One of the Most Significant Chelsea Matches of the Last 20 Years

Question: what’s one of the most significant Chelsea matches of the last 20 years? Beating Bayern Munich last May? Winning the FA Cup in 1997 to end the trophy draught? Securing Champions League football in 2003 on the final day of the season before a certain Russian billionaire stepped in to take over the club? Yes – sort of. Why? Let me expand. By those of us who have followed Chelsea there have been more highs than lows in the last 20 years than we could’ve imagined but one of the most significant matches we’ve played in that time is against Sheffield Wednesday, on 9 February 1994, in an FA Cup fourth round replay at Hillsborough.

Chelsea were ‘enjoying’ Glenn Hoddle’s first season – with the arrival of a manager known to want to play attractive, creative football, there was a sense around Stamford Bridge that with his high profile, the club would start to move forward following the largely disappointing time under Ian Porterfield. At first there had been encouraging wins against Manchester United and Liverpool with some of the football played not seen since the 70s heyday. Yet as ever with Chelsea, the team started to lose its way with a group of technically limited players being asked to do too much by Hoddle. A disastrous run of defeats just before Christmas 1993 saw the team second from bottom of the league, without a win in ages, barely scoring and hardly able to keep them out. Despite halting the decline against Newcastle and Swindon over Christmas, a 0-0 draw against bottom of the football league Barnet in the Cup (in theory at Barnet but played at Chelsea because Underhill was deemed too small – the replay being won 4-0) hardly set the pulse racing. Even more so as in the fourth round, Chelsea only drew 1-1 at home against Sheffield Wednesday, a team who at the time proved something of a bogey side for Chelsea teams in the early 90s.
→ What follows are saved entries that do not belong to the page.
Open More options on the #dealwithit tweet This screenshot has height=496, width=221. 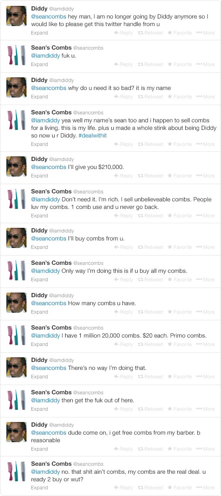(205, 144)
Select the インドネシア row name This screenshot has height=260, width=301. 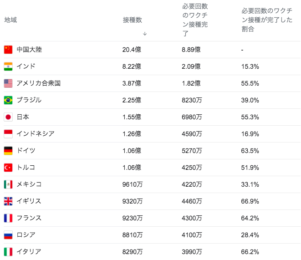coord(36,134)
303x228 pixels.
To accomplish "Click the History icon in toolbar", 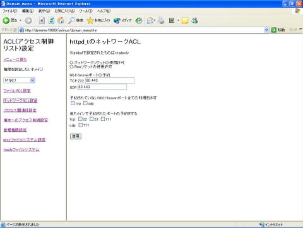I will [x=139, y=20].
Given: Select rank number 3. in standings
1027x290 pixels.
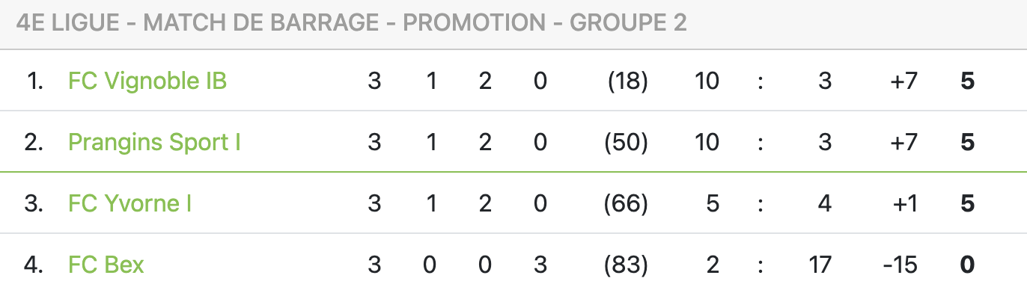Looking at the screenshot, I should coord(34,203).
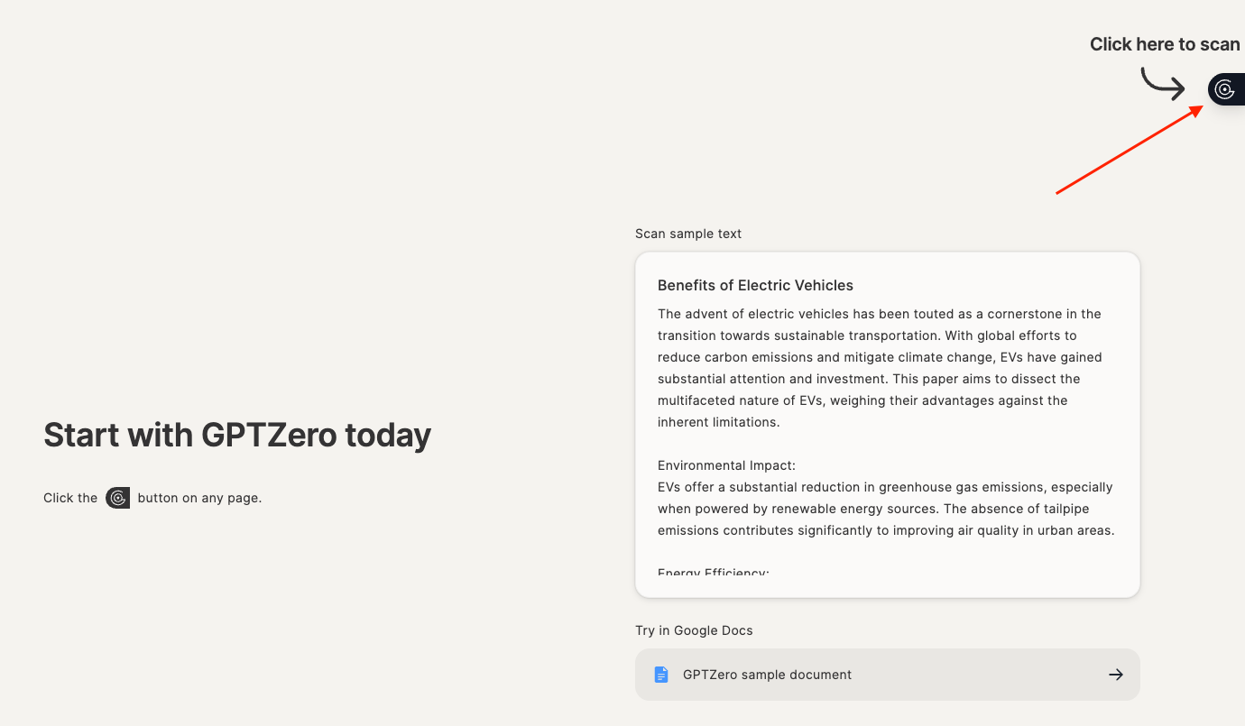Screen dimensions: 1245x726
Task: Click the right arrow on sample document row
Action: point(1116,675)
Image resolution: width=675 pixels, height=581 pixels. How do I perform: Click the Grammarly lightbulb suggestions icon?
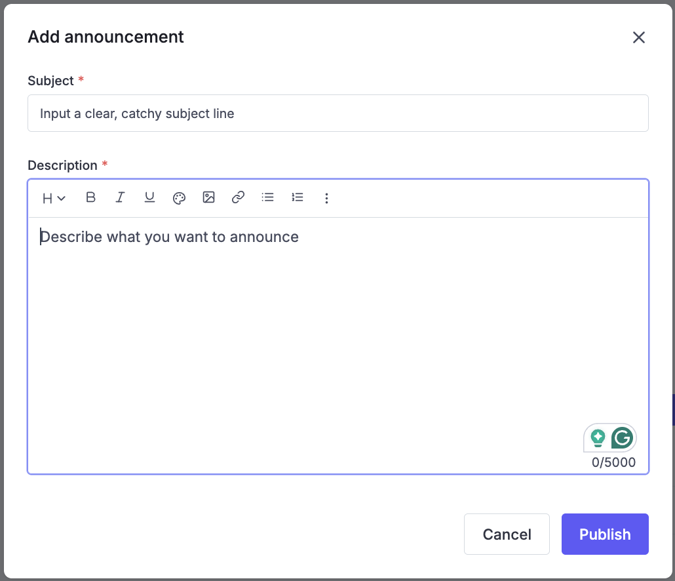(x=598, y=437)
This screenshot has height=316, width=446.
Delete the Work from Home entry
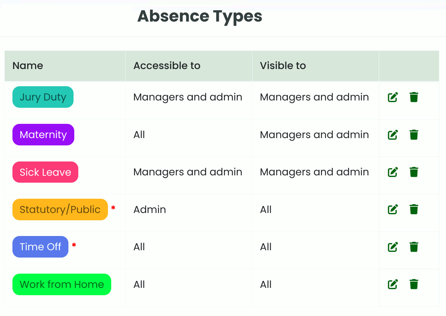(414, 284)
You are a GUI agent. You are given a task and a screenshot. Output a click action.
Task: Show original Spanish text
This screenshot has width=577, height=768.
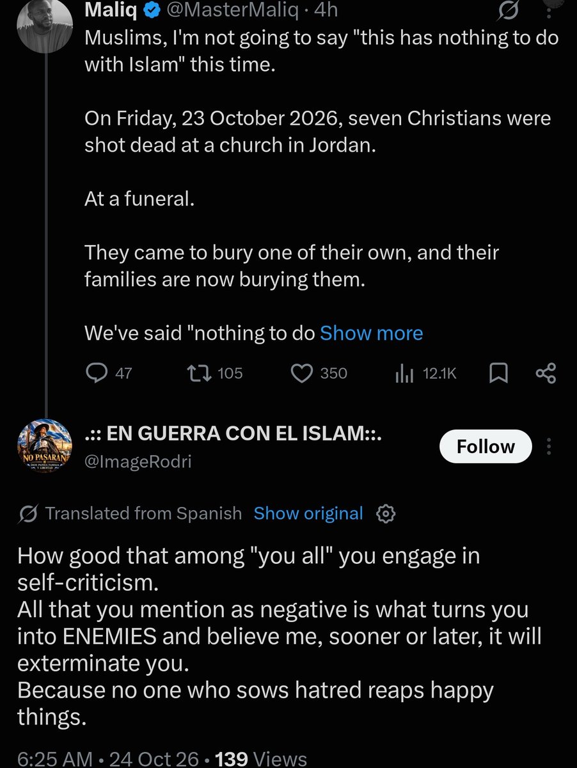point(308,513)
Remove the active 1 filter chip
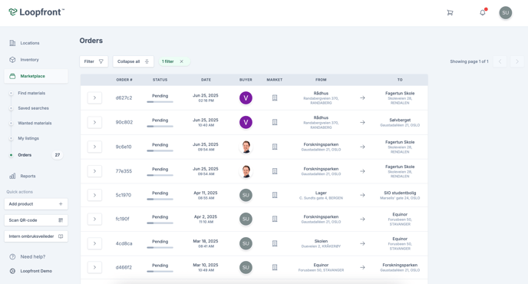 click(x=181, y=61)

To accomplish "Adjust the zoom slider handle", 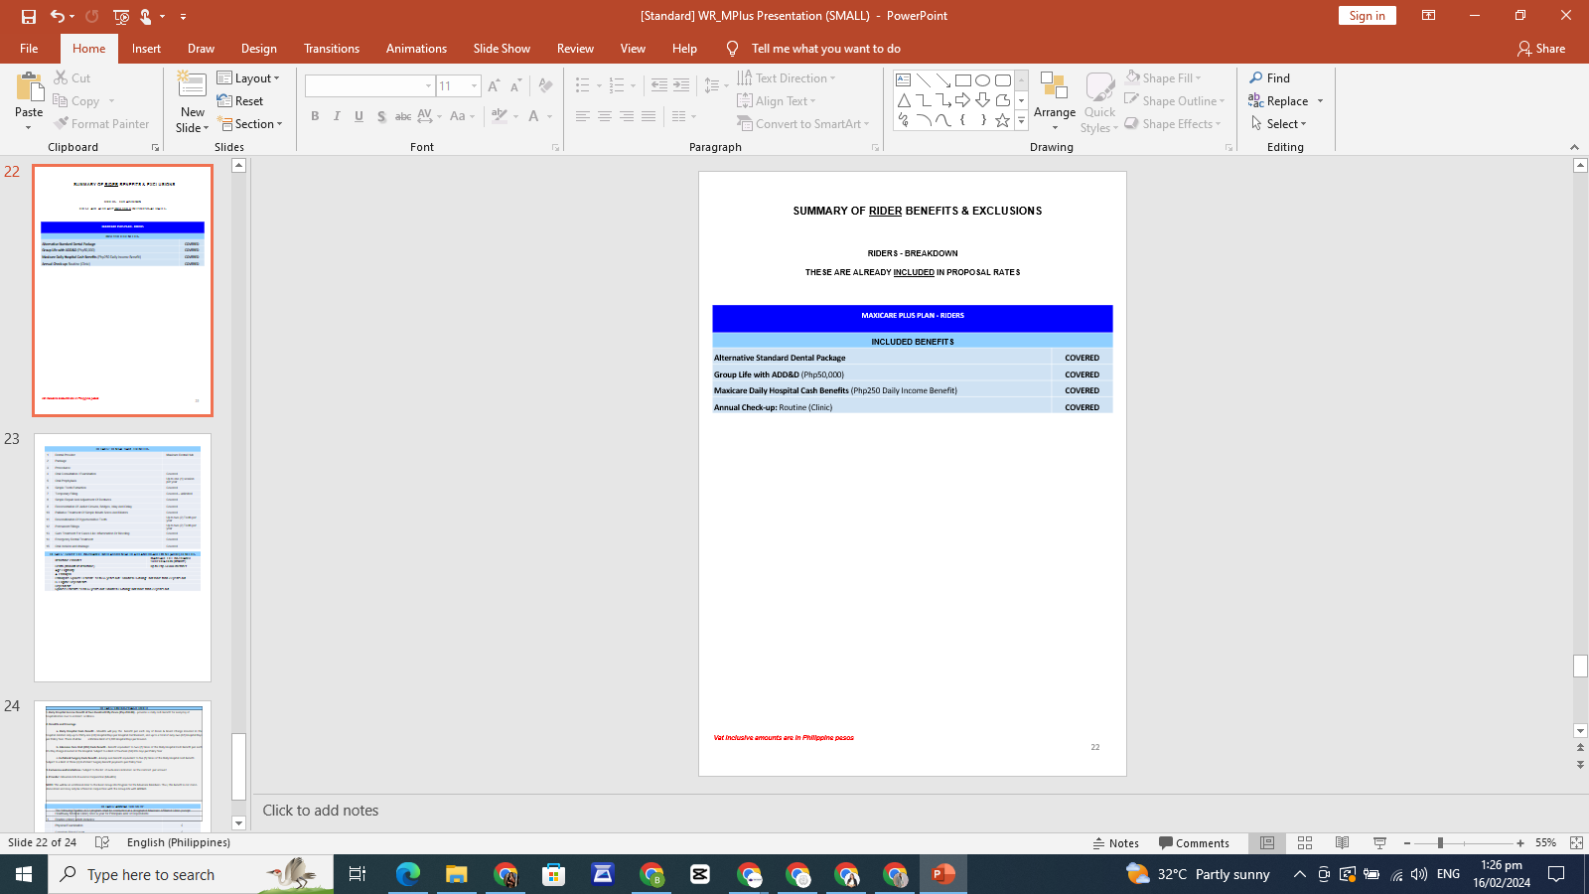I will pos(1440,843).
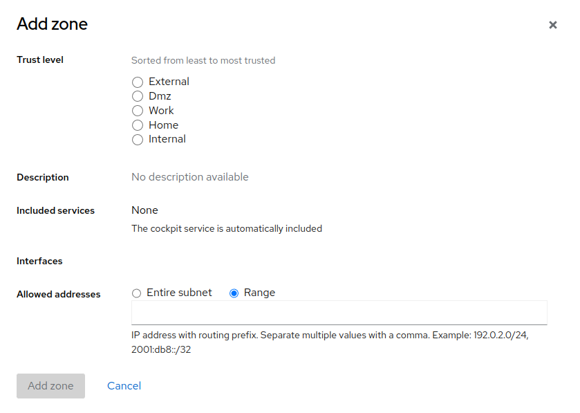Image resolution: width=580 pixels, height=413 pixels.
Task: Set trust level to Internal
Action: point(138,140)
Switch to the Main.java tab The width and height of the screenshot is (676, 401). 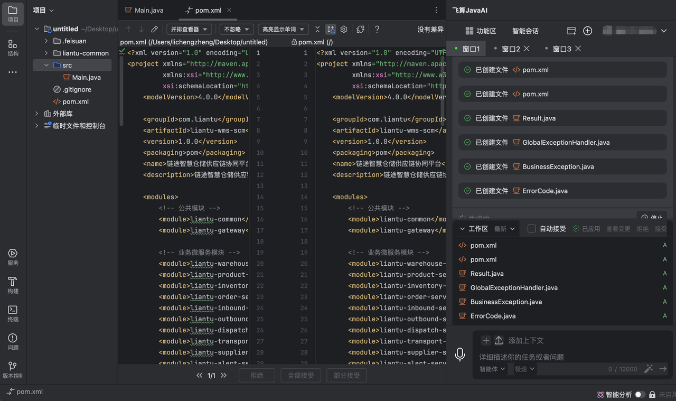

Hillborough on a dark February night was hardly the place this Chelsea side was going to fashion a result, especially as they’d won once away from home all season in the league. Yet Chelsea went 1-0 up early on courtesy of John Spencer and by and large, seemed in control. Wednesday equalised, taking the match to extra time. Chelsea went 2-1 up with Craig Burley scoring in front of the Chelsea fans, before Gavin Peacock secured the game towards the end, making it 3-1. A difficult tie, safely (and truth be told unexpectedly) negotiated.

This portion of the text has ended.